The tramp sits on a park bench. He decides to have a nap and lies down and starts to dream.

Back in the Stone Age, King Low-Brow, King of Wakiki Beach, sits surrounded by his six favorite wives as they watch a man dancing to entertain them. A guard stands in the background. All are dressed in animal skins.

Charlie arrives in this land wearing a black hat, caveman-style. He is smoking a pipe and still has his hat and cane. He meets and falls in love with the King's favorite wife. The caveman, who had been dancing, leaves the king and goes hunting. He sees Charlie kissing the arm of the wife and fires an arrow, hitting Charlie in the backside. The wife pulls it out.
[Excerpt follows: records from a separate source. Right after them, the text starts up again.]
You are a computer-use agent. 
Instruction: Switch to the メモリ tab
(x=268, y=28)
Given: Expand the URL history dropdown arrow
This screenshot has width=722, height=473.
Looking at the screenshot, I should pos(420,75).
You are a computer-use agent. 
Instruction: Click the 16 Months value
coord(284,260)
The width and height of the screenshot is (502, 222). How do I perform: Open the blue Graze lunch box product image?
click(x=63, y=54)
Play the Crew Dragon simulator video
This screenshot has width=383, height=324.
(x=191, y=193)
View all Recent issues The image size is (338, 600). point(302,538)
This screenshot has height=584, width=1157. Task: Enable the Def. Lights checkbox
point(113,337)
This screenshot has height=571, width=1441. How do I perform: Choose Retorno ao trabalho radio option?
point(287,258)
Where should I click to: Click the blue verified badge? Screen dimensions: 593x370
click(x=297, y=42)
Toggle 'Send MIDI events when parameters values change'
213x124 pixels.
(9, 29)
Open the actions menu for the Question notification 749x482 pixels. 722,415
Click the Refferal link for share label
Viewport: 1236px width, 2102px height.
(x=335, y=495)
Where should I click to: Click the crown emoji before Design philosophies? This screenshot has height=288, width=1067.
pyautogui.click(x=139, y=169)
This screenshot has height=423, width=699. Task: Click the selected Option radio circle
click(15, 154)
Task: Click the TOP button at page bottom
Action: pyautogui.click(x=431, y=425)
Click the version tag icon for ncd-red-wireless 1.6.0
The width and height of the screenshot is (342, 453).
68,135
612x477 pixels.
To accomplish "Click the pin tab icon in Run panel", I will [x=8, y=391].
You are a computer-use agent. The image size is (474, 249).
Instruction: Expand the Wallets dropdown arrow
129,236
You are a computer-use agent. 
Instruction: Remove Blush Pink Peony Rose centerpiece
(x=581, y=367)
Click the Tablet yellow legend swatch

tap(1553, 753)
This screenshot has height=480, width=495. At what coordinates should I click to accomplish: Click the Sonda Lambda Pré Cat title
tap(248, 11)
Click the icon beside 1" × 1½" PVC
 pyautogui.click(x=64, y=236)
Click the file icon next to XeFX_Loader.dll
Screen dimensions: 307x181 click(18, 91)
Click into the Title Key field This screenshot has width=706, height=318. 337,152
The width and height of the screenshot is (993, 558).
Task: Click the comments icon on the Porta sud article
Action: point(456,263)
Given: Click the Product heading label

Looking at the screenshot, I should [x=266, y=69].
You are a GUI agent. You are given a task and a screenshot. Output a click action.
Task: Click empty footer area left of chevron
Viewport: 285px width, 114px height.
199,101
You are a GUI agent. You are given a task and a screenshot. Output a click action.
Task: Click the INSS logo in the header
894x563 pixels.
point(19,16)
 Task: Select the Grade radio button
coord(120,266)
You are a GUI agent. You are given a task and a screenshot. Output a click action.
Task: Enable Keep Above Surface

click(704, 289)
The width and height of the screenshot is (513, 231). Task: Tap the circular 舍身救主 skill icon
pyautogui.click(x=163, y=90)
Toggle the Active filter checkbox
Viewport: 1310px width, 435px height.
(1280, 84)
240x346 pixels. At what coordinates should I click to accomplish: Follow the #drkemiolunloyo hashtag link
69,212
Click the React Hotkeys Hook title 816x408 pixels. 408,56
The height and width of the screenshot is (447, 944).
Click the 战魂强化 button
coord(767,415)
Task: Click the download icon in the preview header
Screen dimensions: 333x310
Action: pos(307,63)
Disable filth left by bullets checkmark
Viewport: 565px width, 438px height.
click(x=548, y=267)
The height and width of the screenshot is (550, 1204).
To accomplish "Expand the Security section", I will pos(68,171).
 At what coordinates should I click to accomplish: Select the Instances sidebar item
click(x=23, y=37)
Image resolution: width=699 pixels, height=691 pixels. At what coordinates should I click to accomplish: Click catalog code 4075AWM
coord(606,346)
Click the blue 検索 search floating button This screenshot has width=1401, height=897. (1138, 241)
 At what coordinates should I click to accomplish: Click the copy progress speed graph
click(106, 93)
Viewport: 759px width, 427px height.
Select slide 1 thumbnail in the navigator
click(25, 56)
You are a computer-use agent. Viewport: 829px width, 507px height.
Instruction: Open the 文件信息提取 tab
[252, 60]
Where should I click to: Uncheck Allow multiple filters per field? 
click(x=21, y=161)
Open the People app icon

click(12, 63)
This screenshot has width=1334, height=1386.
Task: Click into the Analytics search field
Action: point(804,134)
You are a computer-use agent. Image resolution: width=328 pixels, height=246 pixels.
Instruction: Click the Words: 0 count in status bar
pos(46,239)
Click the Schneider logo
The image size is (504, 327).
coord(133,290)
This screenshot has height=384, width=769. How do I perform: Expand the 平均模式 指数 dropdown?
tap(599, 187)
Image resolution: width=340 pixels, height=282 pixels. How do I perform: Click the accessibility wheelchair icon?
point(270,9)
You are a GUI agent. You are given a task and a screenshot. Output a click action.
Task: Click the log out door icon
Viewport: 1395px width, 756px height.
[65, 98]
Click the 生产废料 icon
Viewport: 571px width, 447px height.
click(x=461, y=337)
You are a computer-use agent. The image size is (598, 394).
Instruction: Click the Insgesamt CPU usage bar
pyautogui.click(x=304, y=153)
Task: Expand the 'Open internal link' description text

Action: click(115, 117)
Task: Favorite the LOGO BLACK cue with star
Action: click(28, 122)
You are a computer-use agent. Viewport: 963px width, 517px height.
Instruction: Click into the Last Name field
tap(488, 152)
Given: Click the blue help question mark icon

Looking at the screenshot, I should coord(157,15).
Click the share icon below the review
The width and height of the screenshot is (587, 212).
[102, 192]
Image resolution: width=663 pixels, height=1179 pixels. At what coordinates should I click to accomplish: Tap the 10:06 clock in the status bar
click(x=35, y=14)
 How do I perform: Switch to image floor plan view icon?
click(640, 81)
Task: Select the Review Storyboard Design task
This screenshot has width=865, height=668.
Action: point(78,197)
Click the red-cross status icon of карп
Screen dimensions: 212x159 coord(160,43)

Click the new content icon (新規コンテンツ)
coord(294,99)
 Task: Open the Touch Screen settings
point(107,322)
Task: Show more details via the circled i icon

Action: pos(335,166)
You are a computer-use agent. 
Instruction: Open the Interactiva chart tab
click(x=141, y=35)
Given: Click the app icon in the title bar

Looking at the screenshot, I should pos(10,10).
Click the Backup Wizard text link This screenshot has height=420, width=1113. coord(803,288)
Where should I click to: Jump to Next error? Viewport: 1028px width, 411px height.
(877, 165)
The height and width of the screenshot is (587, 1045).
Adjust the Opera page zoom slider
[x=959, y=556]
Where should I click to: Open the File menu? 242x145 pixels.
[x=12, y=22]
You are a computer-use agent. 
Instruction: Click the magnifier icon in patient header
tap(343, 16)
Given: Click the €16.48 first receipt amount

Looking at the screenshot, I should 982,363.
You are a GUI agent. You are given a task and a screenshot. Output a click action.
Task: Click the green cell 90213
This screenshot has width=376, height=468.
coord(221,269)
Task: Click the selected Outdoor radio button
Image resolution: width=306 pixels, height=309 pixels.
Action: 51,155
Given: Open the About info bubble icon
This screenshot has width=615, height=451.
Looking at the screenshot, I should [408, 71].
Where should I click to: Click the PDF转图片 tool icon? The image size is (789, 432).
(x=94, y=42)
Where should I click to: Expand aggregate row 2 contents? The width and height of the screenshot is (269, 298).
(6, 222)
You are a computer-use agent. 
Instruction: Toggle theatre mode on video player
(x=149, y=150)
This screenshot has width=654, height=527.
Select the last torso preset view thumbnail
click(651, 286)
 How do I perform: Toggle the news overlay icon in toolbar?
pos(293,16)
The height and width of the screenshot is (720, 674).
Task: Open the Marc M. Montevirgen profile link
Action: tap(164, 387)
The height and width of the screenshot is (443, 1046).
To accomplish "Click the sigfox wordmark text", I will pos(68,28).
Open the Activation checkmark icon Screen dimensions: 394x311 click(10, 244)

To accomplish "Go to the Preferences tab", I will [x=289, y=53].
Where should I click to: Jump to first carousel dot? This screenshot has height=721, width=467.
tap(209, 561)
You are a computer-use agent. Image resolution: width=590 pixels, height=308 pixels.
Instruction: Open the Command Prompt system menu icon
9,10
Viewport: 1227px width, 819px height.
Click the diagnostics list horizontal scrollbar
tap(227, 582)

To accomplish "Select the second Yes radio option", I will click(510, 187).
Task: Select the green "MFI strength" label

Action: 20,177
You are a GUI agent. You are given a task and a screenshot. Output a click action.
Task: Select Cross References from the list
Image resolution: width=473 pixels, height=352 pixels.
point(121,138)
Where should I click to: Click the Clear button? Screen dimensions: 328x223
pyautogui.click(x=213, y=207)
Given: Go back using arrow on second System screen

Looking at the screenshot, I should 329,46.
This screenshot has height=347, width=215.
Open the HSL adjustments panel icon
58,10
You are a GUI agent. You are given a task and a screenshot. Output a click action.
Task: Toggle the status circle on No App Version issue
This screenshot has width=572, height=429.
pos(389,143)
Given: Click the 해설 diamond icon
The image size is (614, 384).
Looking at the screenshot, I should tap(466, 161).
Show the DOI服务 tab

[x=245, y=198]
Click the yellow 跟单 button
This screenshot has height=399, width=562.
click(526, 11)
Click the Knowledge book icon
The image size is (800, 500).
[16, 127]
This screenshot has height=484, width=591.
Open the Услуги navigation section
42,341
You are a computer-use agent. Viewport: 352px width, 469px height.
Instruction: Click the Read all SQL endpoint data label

Charlie throws a rock at the hunter but misses and hits the king on the head. Charlie and the hunter chase each other around a large boulder. The king joins the fracas and is accidentally attacked by the hunter. Charlie then reverses and knocks the hunter out with a club. He exchanges calling cards (leaves) with the King. They shake hands and rub noses. They become friends, and the King takes them to a cave to have a drink.

The wives are admiring Charlie when a younger caveman arrives, and they admire him instead. Charlie clubs him. He picks one wife and goes to the rocky water's edge. A wave drags them out to sea. They make it back, but the King is annoyed.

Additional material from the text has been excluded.